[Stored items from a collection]

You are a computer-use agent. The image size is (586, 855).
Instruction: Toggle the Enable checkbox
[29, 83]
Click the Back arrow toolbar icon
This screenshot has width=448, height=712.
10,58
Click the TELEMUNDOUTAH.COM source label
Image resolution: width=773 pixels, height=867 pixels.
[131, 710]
--
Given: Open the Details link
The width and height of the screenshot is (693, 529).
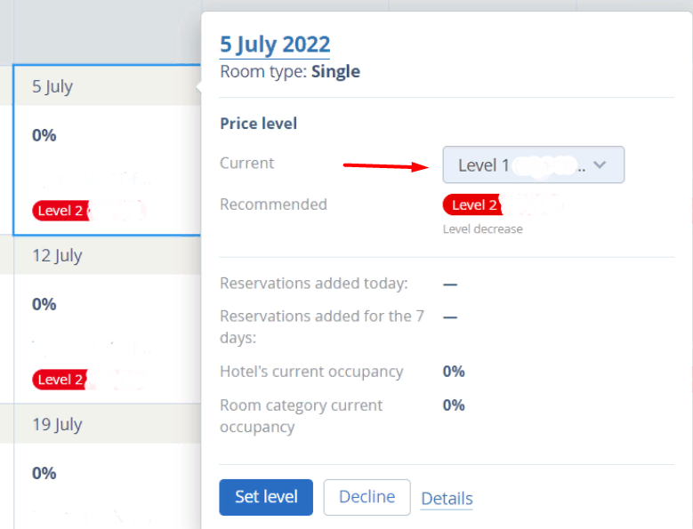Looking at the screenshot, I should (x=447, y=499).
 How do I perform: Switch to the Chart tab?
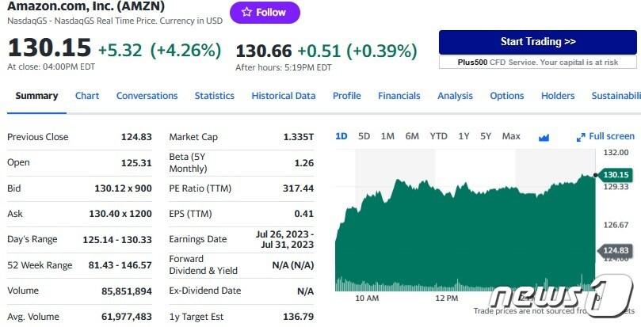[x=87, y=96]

Action item
Search the entries above for the string "Click". Copy each line in which it appears.

Solution
Click the Back arrow toolbar icon
Click the TELEMUNDOUTAH.COM source label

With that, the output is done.